Larry Niven was up for three Hugos at MidAmeriCon in 1976, and he won Best Novelette for "The Borderland of Sol." They held the ceremony in a Kansas City auditorium where the winners, after coming onstage to receive their rockets, returned to their seats by a circuitous backstage route. Clutching his Hugo with the Tim Kirk dragon ceramic base, Niven hurried through the dim corridors trying to get back to his seat before they announced the winner for Best Novel, possibly Inferno, co-authored with Jerry Pournelle. Niven stumbled, his Hugo hit the floor and broke its sculpted base. "Oh, shit!" he cursed, at the very moment the MC was announcing Joe Haldeman had won the Best Novel Hugo for The Forever War. Niven was sure he had been heard by everyone...and had forever confirmed his reputation as 'Mister Tact'.

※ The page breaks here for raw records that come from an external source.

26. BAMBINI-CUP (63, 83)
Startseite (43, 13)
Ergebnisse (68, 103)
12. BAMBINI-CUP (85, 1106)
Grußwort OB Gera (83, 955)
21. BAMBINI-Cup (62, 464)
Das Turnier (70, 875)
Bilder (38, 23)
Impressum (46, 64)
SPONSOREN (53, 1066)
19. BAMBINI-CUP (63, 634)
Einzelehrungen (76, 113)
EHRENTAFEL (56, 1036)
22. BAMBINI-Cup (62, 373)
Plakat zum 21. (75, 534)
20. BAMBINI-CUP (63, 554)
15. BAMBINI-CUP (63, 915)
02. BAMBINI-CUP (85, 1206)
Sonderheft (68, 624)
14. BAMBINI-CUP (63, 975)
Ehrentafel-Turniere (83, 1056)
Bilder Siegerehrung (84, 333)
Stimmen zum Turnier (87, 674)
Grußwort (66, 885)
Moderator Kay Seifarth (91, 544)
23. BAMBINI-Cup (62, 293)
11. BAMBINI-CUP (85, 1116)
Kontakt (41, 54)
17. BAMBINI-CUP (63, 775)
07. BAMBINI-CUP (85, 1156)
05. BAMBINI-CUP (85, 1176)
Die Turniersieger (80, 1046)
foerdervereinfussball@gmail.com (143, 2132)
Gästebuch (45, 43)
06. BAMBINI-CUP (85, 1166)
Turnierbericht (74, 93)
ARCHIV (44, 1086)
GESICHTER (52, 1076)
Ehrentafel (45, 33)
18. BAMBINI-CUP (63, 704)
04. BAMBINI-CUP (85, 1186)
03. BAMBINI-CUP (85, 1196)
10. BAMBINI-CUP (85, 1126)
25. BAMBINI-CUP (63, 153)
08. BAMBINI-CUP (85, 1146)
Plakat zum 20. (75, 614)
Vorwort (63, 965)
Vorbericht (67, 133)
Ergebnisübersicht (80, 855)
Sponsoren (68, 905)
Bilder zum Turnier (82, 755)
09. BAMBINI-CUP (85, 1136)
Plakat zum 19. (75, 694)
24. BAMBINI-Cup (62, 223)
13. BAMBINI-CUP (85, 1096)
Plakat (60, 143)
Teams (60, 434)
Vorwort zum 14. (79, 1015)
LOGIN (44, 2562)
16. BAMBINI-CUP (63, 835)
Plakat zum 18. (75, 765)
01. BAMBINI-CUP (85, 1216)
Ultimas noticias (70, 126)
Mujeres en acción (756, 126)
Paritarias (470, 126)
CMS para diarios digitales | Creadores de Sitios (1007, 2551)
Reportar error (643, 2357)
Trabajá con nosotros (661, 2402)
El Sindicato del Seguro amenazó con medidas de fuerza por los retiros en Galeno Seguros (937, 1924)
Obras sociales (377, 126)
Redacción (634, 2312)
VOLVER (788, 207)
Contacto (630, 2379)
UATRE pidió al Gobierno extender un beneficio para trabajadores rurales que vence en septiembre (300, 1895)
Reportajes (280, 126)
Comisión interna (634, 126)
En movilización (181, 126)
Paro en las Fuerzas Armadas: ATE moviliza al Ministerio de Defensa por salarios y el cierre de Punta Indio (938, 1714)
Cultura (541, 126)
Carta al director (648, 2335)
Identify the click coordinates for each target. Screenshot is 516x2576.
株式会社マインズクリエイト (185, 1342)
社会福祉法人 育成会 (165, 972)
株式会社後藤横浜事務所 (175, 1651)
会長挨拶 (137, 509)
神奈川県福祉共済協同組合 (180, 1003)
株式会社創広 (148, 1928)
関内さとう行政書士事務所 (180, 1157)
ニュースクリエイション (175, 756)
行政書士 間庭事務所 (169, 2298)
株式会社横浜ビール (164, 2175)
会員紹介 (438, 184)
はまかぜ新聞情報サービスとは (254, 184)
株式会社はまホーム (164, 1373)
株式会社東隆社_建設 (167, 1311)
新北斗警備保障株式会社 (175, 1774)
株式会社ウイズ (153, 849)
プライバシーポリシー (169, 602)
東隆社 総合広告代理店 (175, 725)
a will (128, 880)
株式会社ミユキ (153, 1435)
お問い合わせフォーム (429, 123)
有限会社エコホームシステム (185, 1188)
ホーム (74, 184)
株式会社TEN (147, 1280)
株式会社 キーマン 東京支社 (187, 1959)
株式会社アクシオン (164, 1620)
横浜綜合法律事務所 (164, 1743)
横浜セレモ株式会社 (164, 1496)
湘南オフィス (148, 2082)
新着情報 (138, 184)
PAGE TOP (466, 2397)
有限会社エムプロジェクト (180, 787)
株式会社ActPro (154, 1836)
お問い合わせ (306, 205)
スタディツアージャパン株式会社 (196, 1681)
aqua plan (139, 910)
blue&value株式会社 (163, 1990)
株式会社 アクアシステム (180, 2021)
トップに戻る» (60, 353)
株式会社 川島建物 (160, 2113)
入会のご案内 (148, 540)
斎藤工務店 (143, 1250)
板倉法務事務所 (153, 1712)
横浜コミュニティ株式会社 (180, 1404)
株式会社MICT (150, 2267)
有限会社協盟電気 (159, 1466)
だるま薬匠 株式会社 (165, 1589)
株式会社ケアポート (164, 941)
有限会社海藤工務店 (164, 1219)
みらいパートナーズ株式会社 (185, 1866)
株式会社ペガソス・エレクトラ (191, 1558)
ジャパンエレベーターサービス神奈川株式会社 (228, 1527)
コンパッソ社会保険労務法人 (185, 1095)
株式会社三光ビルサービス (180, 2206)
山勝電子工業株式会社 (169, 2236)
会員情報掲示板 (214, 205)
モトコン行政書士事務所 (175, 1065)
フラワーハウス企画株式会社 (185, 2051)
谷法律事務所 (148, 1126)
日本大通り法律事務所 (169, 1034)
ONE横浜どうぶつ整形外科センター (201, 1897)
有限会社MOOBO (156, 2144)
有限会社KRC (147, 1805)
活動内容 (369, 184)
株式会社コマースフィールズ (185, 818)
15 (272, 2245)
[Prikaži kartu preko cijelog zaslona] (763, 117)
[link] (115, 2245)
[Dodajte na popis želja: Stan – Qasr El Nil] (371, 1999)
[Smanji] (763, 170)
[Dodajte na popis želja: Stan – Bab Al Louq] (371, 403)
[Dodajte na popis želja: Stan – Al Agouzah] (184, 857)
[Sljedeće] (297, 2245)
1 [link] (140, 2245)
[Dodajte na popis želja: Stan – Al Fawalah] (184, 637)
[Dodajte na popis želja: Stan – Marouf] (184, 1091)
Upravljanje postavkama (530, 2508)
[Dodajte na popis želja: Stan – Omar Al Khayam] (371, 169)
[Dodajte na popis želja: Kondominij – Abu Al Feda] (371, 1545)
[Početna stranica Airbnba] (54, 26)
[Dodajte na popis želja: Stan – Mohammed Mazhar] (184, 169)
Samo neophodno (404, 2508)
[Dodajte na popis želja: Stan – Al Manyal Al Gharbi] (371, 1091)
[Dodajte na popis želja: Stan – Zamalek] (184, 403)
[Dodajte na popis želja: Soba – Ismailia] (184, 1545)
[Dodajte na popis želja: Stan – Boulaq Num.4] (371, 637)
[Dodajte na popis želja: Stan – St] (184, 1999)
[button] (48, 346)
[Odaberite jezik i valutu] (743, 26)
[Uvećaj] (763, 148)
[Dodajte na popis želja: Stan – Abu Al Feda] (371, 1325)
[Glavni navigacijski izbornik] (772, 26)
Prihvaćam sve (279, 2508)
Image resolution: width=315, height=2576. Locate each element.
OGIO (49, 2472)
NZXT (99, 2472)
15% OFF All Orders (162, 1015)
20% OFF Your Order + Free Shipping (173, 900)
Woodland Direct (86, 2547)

Someone who seems to have done an excellent job of separating the Hugo ideal from the Hugo trophy was Chesley Bonestell. Rumors persist that a Special Hugo Award given to Chesley Bonestell in 1974 was relegated to his bathroom, and sat on the lid of his toilet tank.

Bonestell showed that if the meaning of the Hugo transcends imperfect physical representations, its mean-ingfulness to the winner depends entirely on his relationship with the audience that gives it. This was never more brilliantly proven than in Larry Niven's reaction to Harlan Ellison's guest of honor speech at the 1975 NASFiC, held two weeks after the first Australian worldcon. Though in many other years he had actively courted fandom for Hugo Awards, at the 1975 NASFiC, Ellison declared from a lectern surrounded by his Hugos and Nebulas, that he no longer wanted to be defined as a science fiction writer or limit his audience to sf readers.

Half an hour after Ellison's speech, Larry Niven was going up in a hotel elevator, proudly carrying the Hugo he received for "The Hole Man" which friends had just brought him from Australia. Two teenaged boys popped into the elevator next to him and recognized the award, but not the owner.

"Gee, mister, where did you get the Hugo?" one asked.

Without hesitation, Niven cynically answered, "I got it from Harlan. He's quitting science fiction and is giving away his awards. I think he still has a couple left."

The two excited kids jumped off the elevator at the next floor and went pounding away down the hall in search of Ellison. Niven hopes they found him.

On stage or behind the scenes, all these stories reveal character under stress, which the personality may express graciously or angrily, bitterly or humorously. People understandably remember best the moments that teach us something new about the winners' humanity. But we fans who give Hugos hope that, even when the execution is flawed, the winners will endure good-naturedly because Hugos represent our admiration and affection for them -- and that ought to be worth a smile.